Activity:
This calls for a word-for-word copy of all the data, with each picture removed.

(Beginning of Data listing)

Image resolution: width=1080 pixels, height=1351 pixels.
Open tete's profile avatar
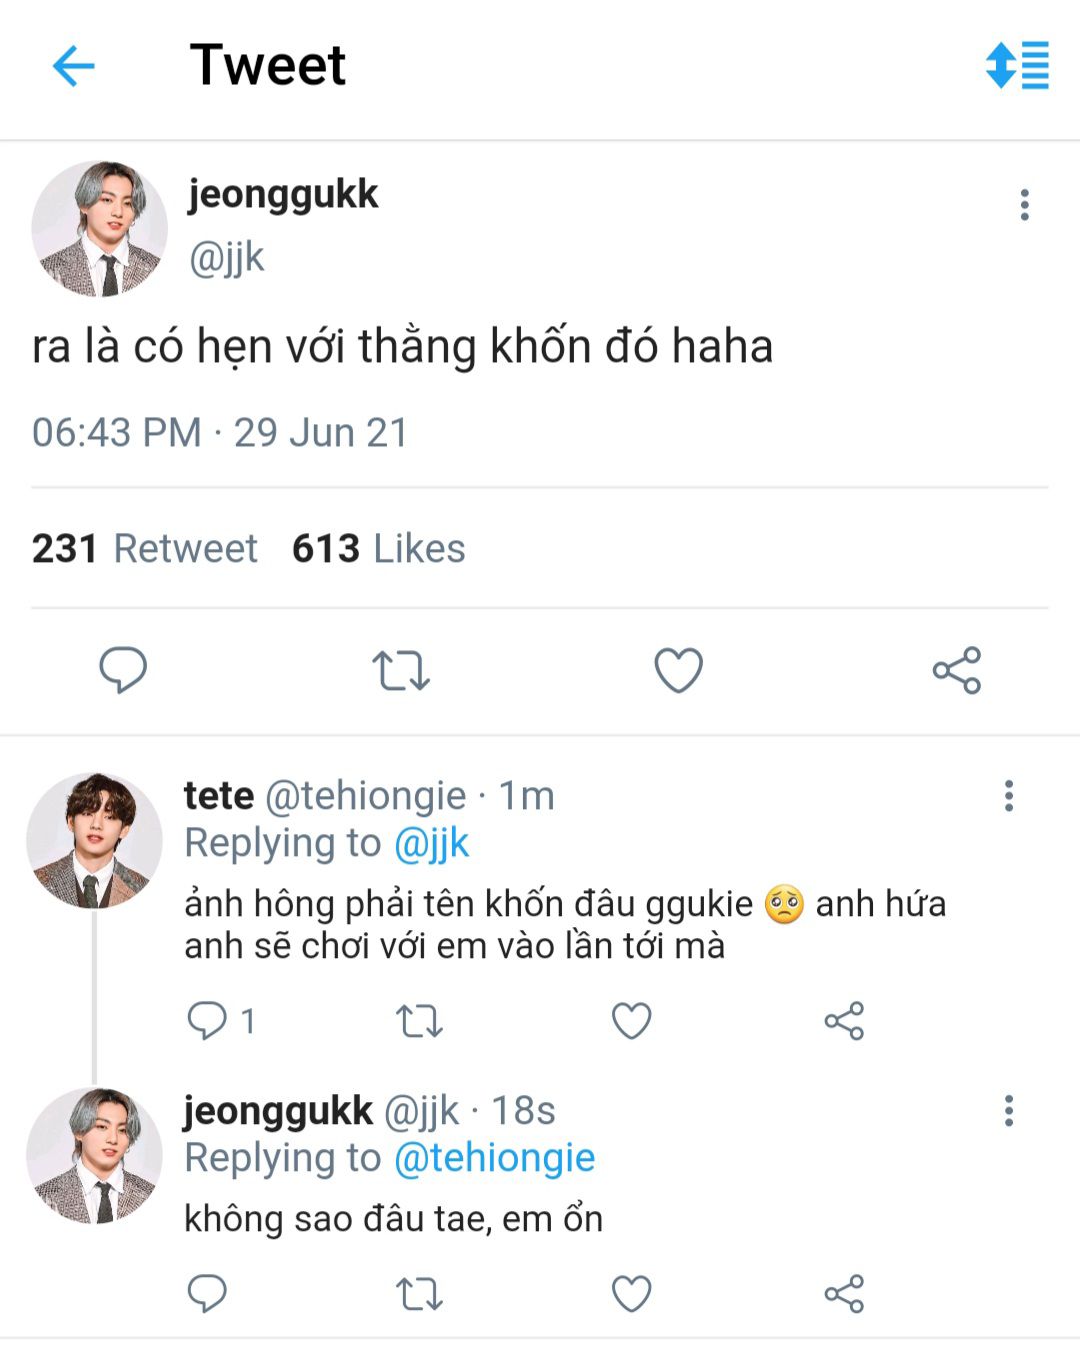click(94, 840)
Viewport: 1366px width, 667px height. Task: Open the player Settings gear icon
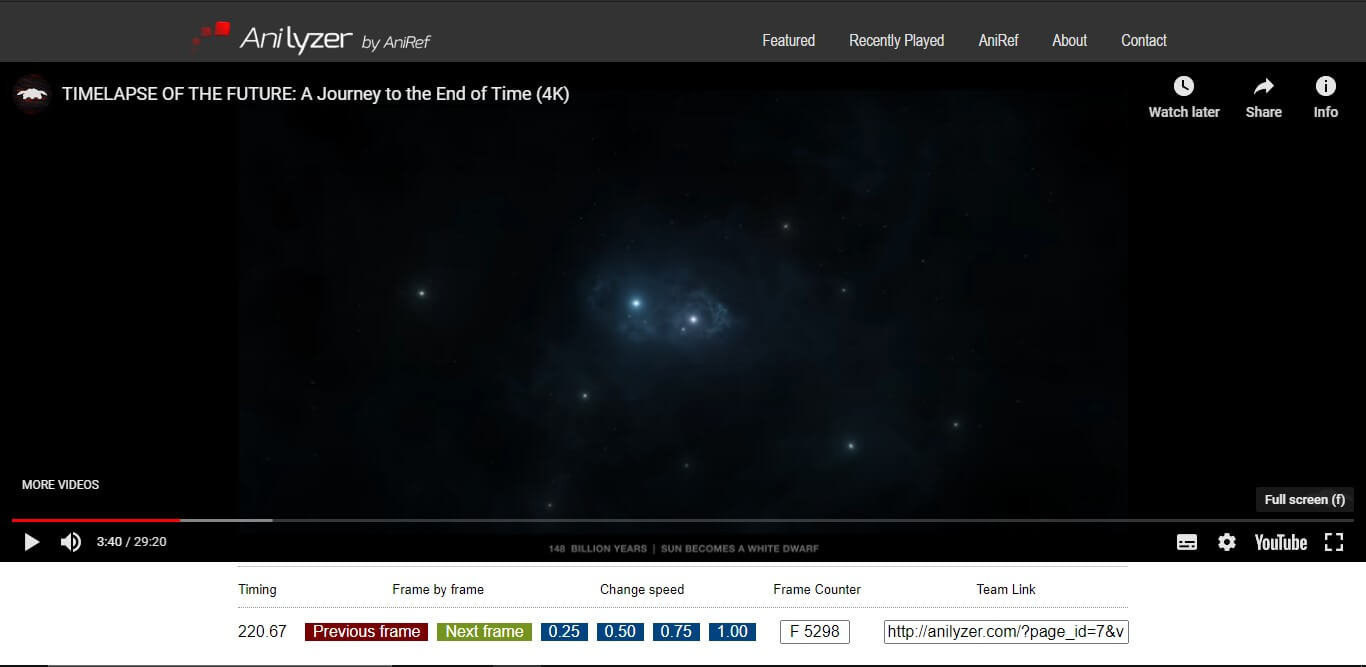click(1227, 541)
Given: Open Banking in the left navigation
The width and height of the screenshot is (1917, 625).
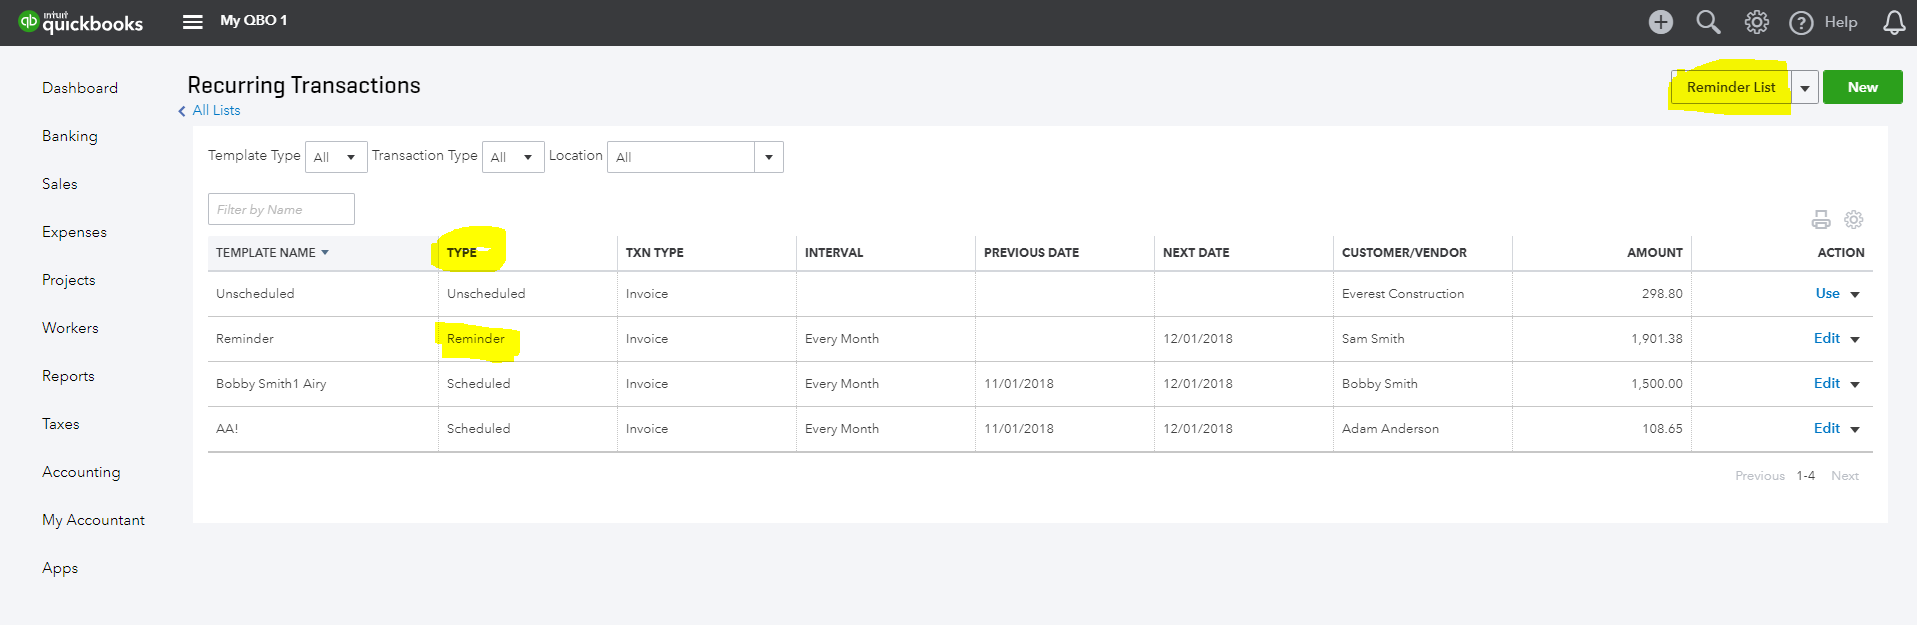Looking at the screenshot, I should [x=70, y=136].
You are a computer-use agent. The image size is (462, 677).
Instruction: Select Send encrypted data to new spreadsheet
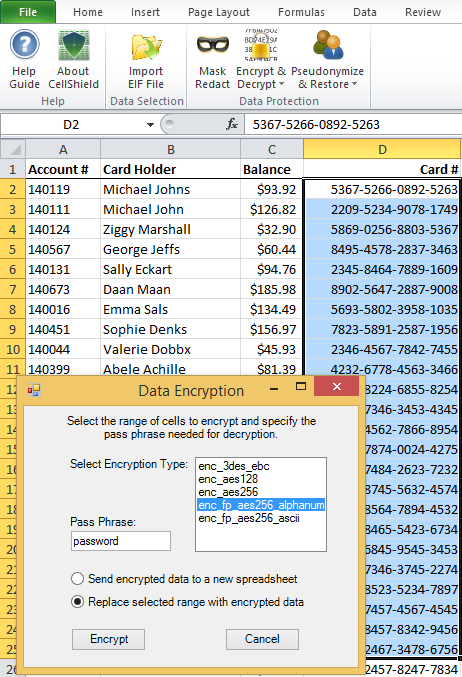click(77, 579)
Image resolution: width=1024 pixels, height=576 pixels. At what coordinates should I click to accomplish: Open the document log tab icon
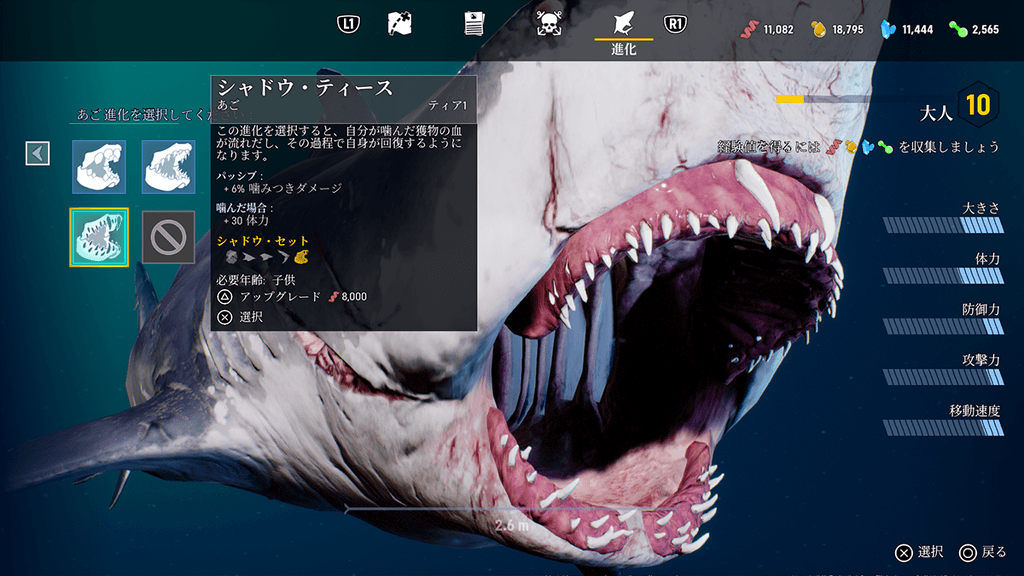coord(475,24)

(End of Data listing)

Task output:
Image resolution: width=1080 pixels, height=1351 pixels.
Open tete's profile avatar
click(94, 840)
Viewport: 1366px width, 667px height. Task: Open the player Settings gear icon
click(1227, 541)
Given: Open Banking in the left navigation
The width and height of the screenshot is (1917, 625).
Looking at the screenshot, I should [x=70, y=136].
You are a computer-use agent. The image size is (462, 677).
Instruction: Select Send encrypted data to new spreadsheet
click(77, 579)
Image resolution: width=1024 pixels, height=576 pixels. At what coordinates should I click to accomplish: Open the document log tab icon
coord(475,24)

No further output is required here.